I am not one to walk around the house audibly singing all the time. 

Nope, I am not one of those musicians.  Now…that’s not meant as a stab at those who DO such things.  More likely than not, it is just innate reluctance on my part. 

Well, who really knows what is innate and what’s not?  I am a product of my genes, but also my experiences.  Let’s not start a debate here about nature vs. nurture.

But yeah, I don’t walk around singing all the time.  I never have.  Even as a young teenager, I never sang at home unless the house was completely empty, when I’d blaze recordings of Les Miserables through the family stereo and wail and flail about, each gesture heightened by the mental stage lights that fueled my every move. 

There was safety in the idea that no one was listening or watching.  No one was critiquing.  No feedback other than my own. 

It felt liberating, but also a little…emotionally indulgent.  And I was okay with that kind of raw emotion only in solitude, frankly.  Not sure why.  I’m sure others can relate to this. 
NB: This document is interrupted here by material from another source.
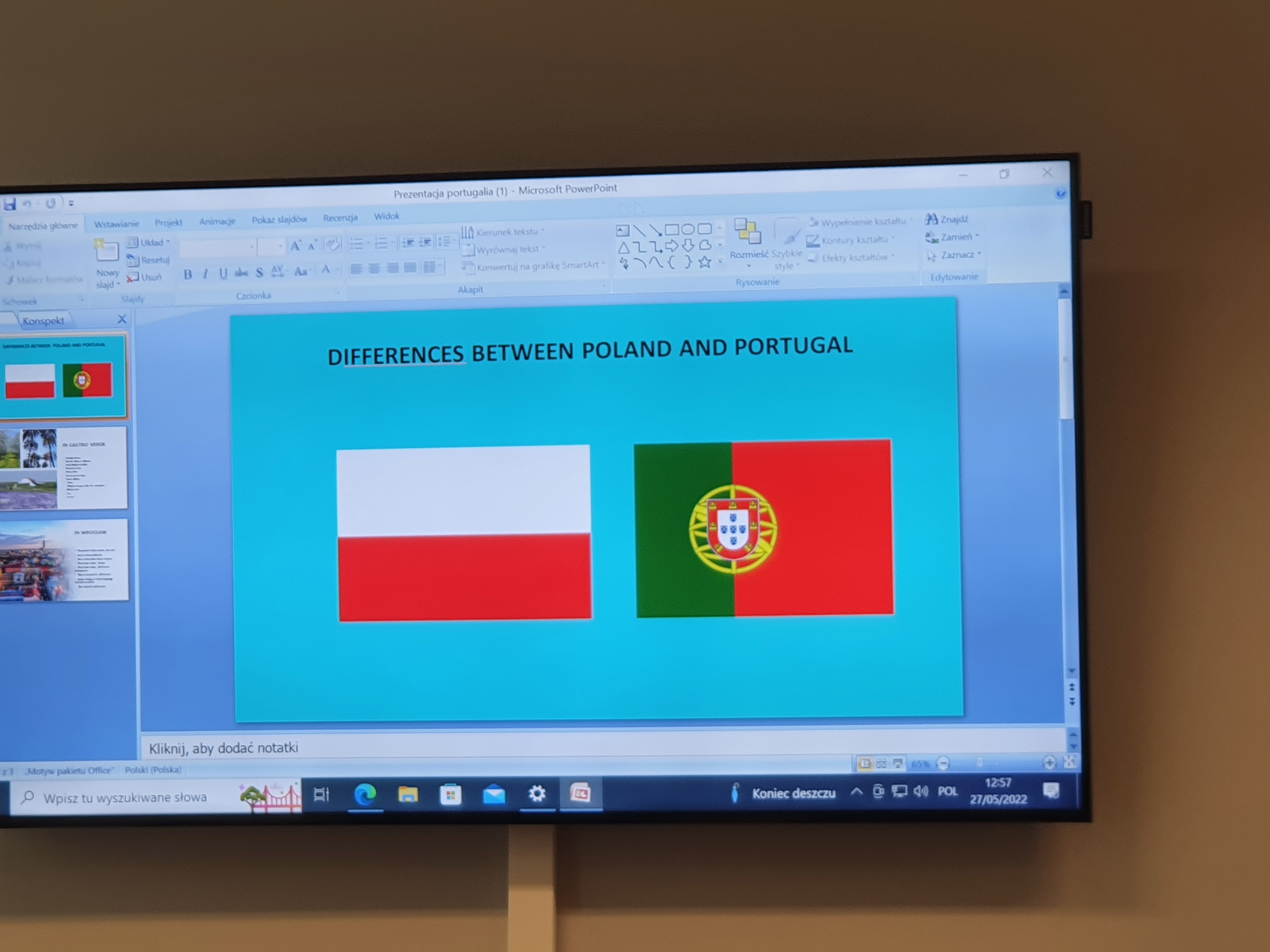This screenshot has height=952, width=1270.
Task: Click the Save icon in quick access toolbar
Action: (10, 204)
I still do this sometimes.  Even now.  Age hasn’t stopped me from saving these private expressions for when my husband and children are out of the house. 

I sing songs from the Soundtrack of My Life.  That’s what I like to call it. 

This a collection of songs that I connect to, fixate upon, and sometimes just CAN’T leave until they have moved THROUGH me.  Fully and completely.  

And if it’s not obvious…this means I must sing them.  Wail themGet them OUT.

Sometimes they stay around for days.  Weeks.  Months.  Years.  And even decades.  But I only sing them when I am alone…not that they ever really leave me. 

I mean, if people are around, I may play one of them on the Bose in the kitchen while we prepare dinner.  Or I may play one while I warm up the car before taking Will to school in the morning.  And if you are talking to me and I seem to be staring blankly, it may be because I am singing one of them silently, sometimes gritting my teeth to the rhythms that no one can hear and carrying the melody on my breath. 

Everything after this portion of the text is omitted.